Aim of the task: Exclude all pictures, then copy each of the records exactly as written.

▼

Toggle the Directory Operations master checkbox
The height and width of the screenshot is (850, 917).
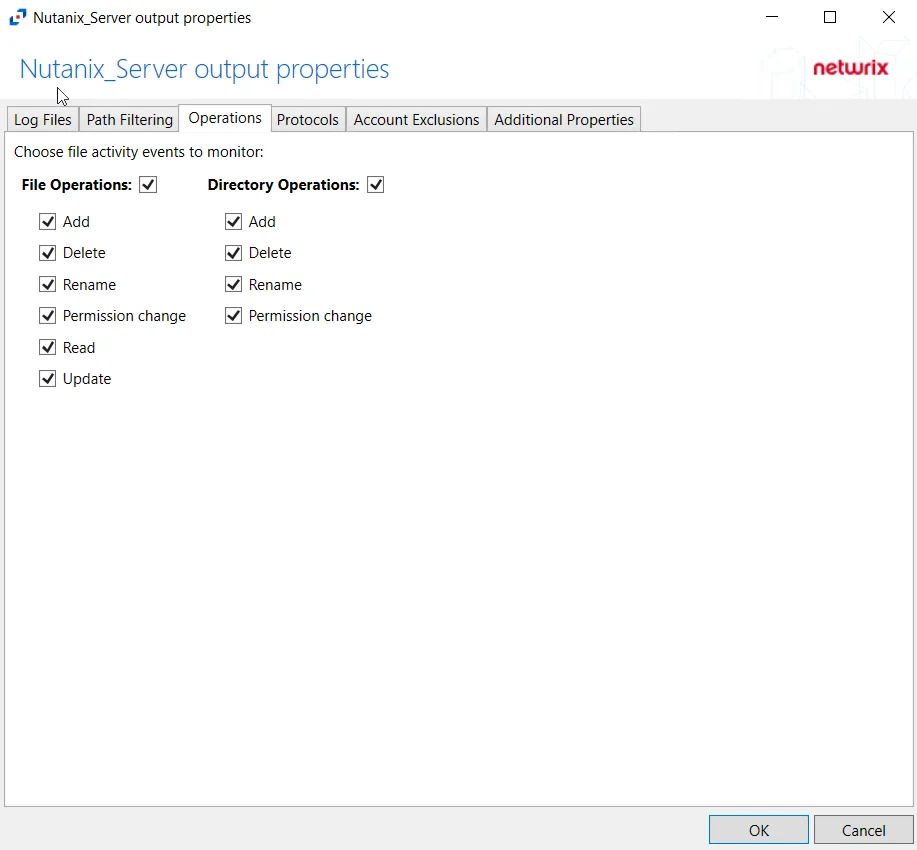(x=375, y=185)
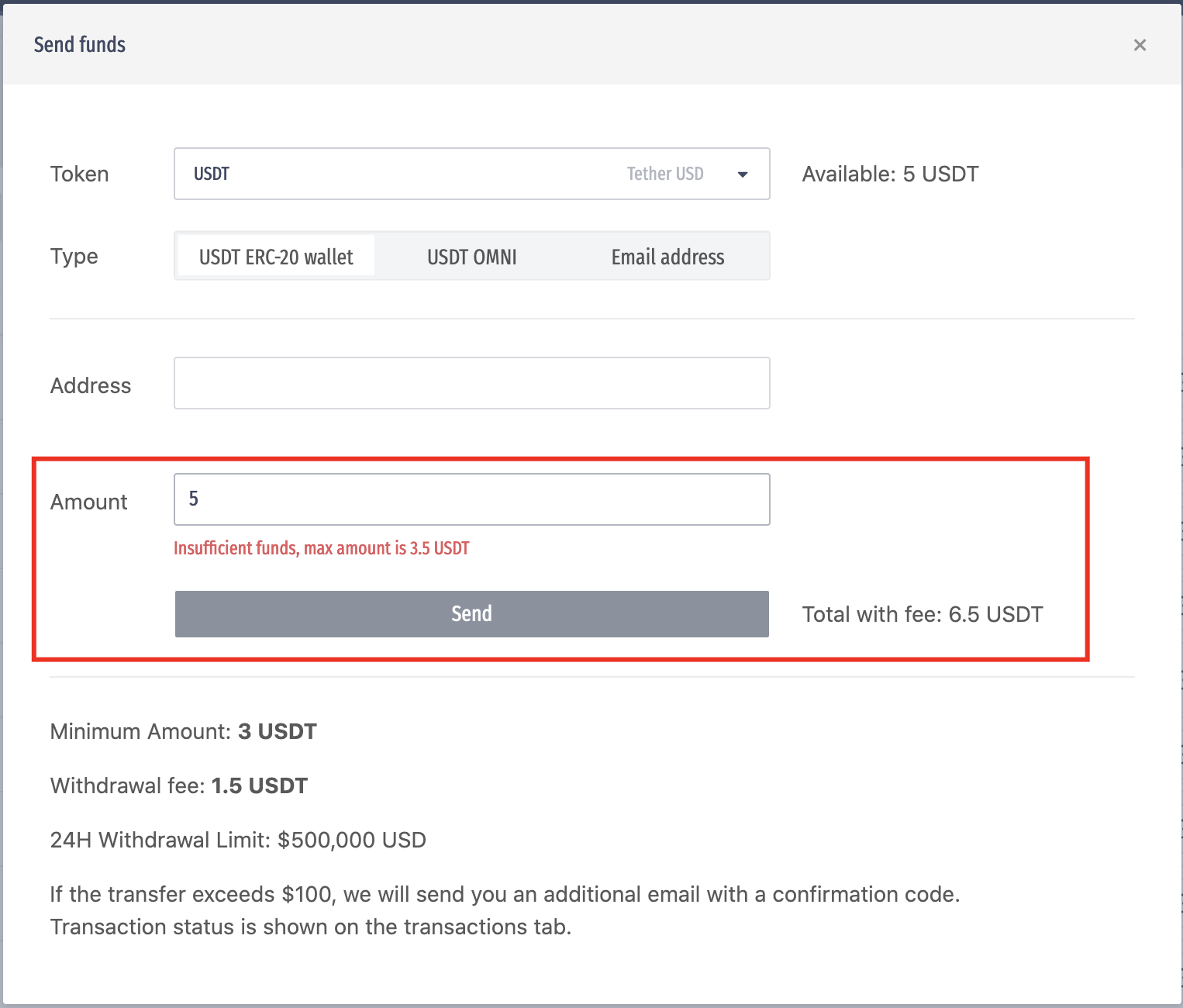Click the Available: 5 USDT balance text
The width and height of the screenshot is (1183, 1008).
pos(890,174)
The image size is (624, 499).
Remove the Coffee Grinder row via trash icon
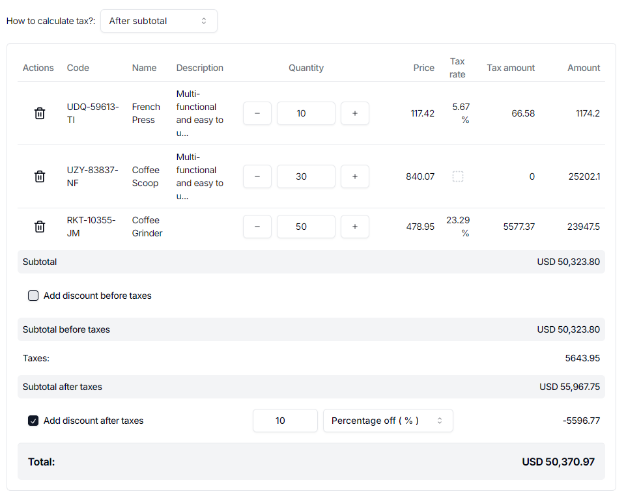click(40, 227)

▲

Answer to this exercise:
Toggle the Directory Operations master checkbox
The height and width of the screenshot is (850, 917).
(x=375, y=185)
Click the Available: 5 USDT balance text
The width and height of the screenshot is (1183, 1008).
pos(890,174)
The image size is (624, 499).
Remove the Coffee Grinder row via trash icon
click(40, 227)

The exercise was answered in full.